HONOLULU: What did you do about the Maui News review that called vour book "a nasty piece of work"?

STANNARD: I have received over the years more than 100 reviews of my books. Some have been favorable, some have made me angry. But that one was the single most ignorant. irresponsible, dishonest review that I have ever received of anything that I've ever written. Whv bother to reply?

HONOLULU: Your book has some harsh words for state statistician Bob Schmitt whose work is generally respected.

STANNARD: Schmitt and I clearly disagree on our population estimates. although I have hope that he's moving in my direction on this issue. Otherwise, I have admiration for his work. Whenever I've called him, he's been quite generous with his time. I know he's recommended that people read the book--which he doesn't agree with--because it has something new to say. I have everv reason to consider him a generous and honest and honorable person.

HONOLULU: It's fairly common knowledge that you and [noted Hawaiian activist and professor] Haunani-Kay Trask are living together. How has she influenced your view of Hawaiian history?

STANNARD: We've been together for about nine years. Of course, she's had an influence on me, the same way that I have had an influence on her. Two people who are close for that period of time and both of whom live in the world of ideas are going to influence one another. However, one of the things that attracted us to each other was the similarity of our ideas. I have always, since the time I was a teenager, been involved in various political activities--civil rights demonstrations, anti-war demonstrations, and so on. My politics have always been frankly left.
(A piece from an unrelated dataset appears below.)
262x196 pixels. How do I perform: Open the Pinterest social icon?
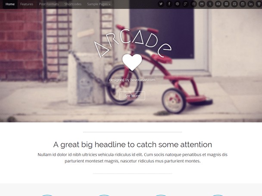click(x=177, y=4)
HONOLULU: So you're committed to the cause of Hawaiian nationalism.

STANNARD: Yes--as an outsider. Oppressed people need first of all to run their own show. It's their struggle. I am available for whatever help or expertise I can offer. But after I'm finished, I'm going home and wait for them to call again. I am supportive of Hawaiian nationalism. But implicit in that phrase is Hawaiians making the decisions and not some haole who has some experience in the civil rights movement.
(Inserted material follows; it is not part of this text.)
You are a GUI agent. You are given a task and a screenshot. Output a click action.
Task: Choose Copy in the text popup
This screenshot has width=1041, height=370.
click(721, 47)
HONOLULU: Isn't it difficult for a scholar to be politically committed and still be objective enough to write good history?
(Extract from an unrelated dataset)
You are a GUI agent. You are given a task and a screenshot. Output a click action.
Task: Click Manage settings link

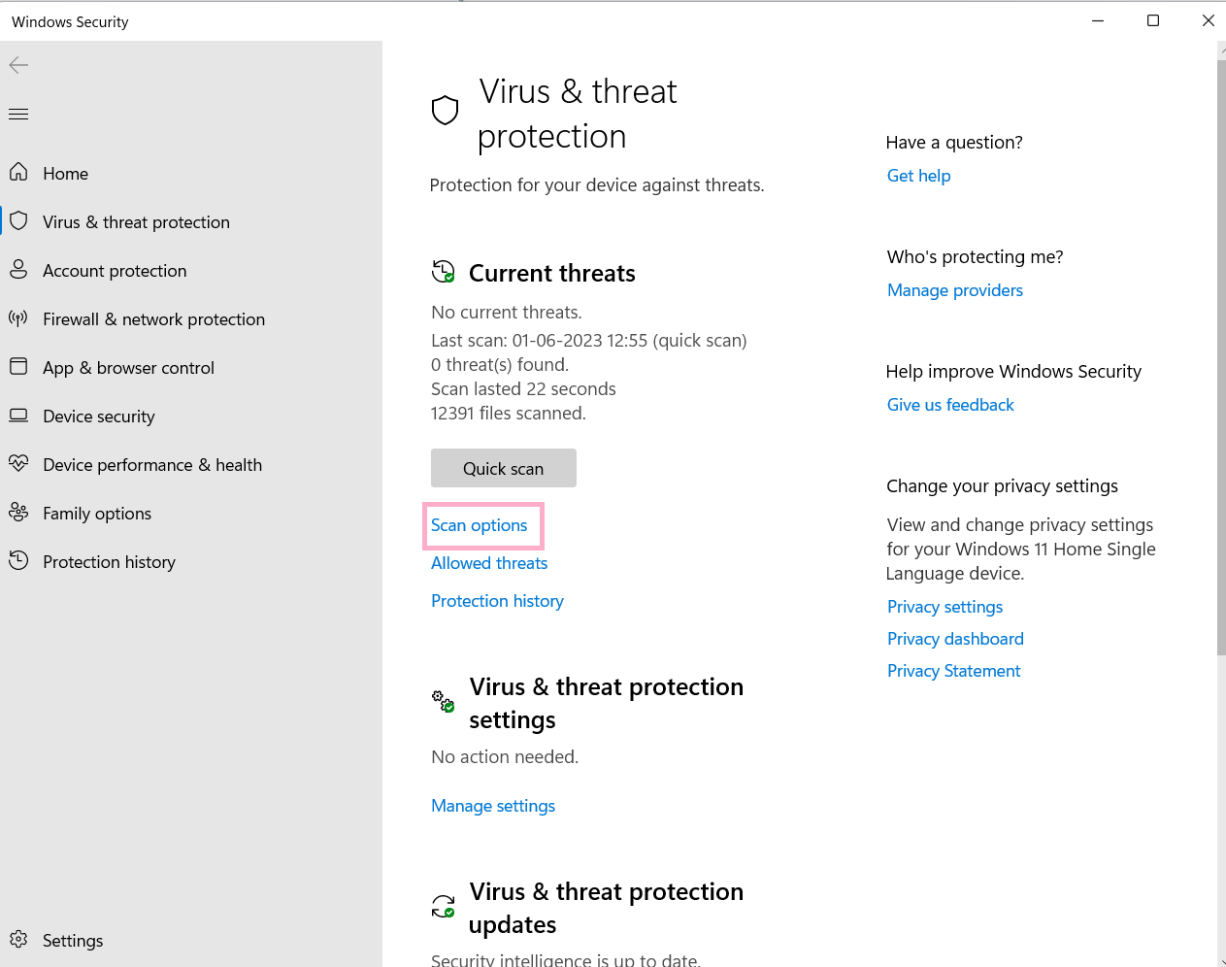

STANNARD: No. In fact, I think it's the opposite. All of the great historical scholars that I can think of who have written about controversial subjects were themselves committed to one side of that struggle. Slavery is probably the greatest stain on the American historical experience. The best historians of slavery, and I mean the best not from my political perspective but from the quality of their work--David Brion Davis, Herbert Gutman, Eugene Genovese, Orlando Patterson--they're all people who are (or were) committed to the black struggle for justice and equality.

Anybody who writes history out of idle curiosity is going to write lousy history. On the other hand, anybody who allows political passion to overwhelm his commitment to seeking truth as best he can find it, is going to be writing dishonest history. So I would say that political commitment is essential to moving a writer through the subject. But it must always be tempered with a commitment to tell the truth.